Predicts peptide-protein binding affinity. Requires both peptide and target protein sequence.<br>

**Interpretation:**<br>
    - Scores ≥ 9 correspond to tight binders (K ≤ 10⁻⁹ M, nanomolar to picomolar range)<br>
    - Scores between 7 and 9 correspond to medium binders (10⁻⁷–10⁻⁹ M, nanomolar to micromolar range)<br>
    - Scores < 7 correspond to weak binders (K ≥ 10⁻⁶ M, micromolar and weaker)<br>
    - A difference of 1 unit in score corresponds to an approximately tenfold change in binding affinity.<br>


## Model Architecture

- **Sequence Embeddings:** [ESM-2 650M model](https://huggingface.co/facebook/esm2_t33_650M_UR50D) / [PeptideCLM model](https://huggingface.co/aaronfeller/PeptideCLM-23M-all).
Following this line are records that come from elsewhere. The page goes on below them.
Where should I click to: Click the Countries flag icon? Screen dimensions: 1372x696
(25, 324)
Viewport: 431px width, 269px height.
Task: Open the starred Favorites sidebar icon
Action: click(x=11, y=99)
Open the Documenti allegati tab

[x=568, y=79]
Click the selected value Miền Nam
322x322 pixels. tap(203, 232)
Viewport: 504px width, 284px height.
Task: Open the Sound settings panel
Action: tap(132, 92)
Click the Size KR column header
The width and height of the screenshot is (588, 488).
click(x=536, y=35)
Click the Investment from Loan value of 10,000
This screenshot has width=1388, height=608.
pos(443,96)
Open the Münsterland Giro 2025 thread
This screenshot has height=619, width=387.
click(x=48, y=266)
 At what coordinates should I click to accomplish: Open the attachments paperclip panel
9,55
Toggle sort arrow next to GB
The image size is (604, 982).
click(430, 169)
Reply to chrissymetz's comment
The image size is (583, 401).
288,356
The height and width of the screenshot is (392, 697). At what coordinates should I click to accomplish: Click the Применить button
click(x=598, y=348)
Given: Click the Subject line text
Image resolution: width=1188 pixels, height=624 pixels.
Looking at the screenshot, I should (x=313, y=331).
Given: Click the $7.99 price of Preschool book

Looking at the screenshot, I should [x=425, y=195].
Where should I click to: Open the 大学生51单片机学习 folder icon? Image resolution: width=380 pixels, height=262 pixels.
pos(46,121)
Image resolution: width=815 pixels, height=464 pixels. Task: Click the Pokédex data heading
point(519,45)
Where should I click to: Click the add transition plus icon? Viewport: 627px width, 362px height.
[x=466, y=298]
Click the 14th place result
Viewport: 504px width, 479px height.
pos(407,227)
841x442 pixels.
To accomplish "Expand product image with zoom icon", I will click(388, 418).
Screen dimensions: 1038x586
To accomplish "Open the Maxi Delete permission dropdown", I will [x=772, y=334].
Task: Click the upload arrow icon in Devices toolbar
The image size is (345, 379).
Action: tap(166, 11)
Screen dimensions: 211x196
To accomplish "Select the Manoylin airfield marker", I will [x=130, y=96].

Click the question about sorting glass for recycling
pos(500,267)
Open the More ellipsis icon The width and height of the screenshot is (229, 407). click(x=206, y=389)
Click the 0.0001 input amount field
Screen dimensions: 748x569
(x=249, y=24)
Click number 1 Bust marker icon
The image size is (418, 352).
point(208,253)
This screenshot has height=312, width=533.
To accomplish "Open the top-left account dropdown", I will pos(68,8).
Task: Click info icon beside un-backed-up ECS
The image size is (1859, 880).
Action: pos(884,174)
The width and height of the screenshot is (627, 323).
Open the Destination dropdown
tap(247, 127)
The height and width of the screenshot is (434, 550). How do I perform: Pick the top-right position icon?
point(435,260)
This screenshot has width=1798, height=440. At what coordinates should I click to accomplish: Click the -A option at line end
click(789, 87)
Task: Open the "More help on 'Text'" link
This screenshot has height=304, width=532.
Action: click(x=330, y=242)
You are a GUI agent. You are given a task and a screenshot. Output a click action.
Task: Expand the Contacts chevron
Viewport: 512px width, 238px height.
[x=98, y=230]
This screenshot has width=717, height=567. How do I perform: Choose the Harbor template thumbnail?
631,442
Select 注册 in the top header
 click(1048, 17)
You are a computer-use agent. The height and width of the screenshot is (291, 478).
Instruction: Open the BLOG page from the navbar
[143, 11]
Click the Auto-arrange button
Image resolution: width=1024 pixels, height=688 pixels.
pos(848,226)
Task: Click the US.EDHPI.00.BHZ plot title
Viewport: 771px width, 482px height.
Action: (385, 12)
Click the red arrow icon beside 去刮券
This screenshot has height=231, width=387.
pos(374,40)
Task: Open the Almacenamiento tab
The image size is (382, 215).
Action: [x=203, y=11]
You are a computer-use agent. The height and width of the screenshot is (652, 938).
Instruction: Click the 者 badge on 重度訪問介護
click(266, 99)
Foundational embeddings are frozen.
- **XGBoost Model:** Gradient boosting on pooled embedding features for efficient, high-performance prediction.
- **CNN/Transformer Model:** One-dimensional convolutional/self-attention transformer networks operating on unpooled embeddings to capture local sequence patterns.
- **Binding Model:** Transformer-based architecture with cross-attention between protein and peptide representations.
- **SVR Model:** Support Vector Regression applied to pooled embeddings, providing a kernel-based, nonparametric regression baseline that is robust on smaller or noisy datasets.
- **Others:** SVM and Elastic Nets were trained with [RAPIDS cuML](https://github.com/rapidsai/cuml), which requires a CUDA environment and is therefore not supported in the web app. Model checkpoints remain available in the Hugging Face repository.

## Troubleshooting

### LFS Download Issues

If files appear as SHA pointers:

```bash
huggingface-cli download ChatterjeeLab/PeptiVerse \
    training_data_cleaned/hemolysis/hemo_smiles_meta_with_split.csv \
    --local-dir . \
    --local-dir-use-symlinks False
```
### Trouble installing cuML
For error related to cuda library, reinstall the `torch` after installing `cuML`.

## Citation

If you find this repository helpful for your publications, please consider citing our paper:

```
@article {zhang2025peptiverse,
	author = {Zhang, Yinuo and Tang, Sophia and Chen, Tong and Mahood, Elizabeth and Vincoff, Sophia and Chatterjee, Pranam},
	title = {PeptiVerse: A Unified Platform for Therapeutic Peptide Property Prediction},
	year = {2026},
	doi = {10.64898/2025.12.31.697180},
	URL = {https://doi.org/10.64898/2025.12.31.697180},
	journal = {bioRxiv}
}
```
To use this repository, you agree to abide by the Apache 2.0 license.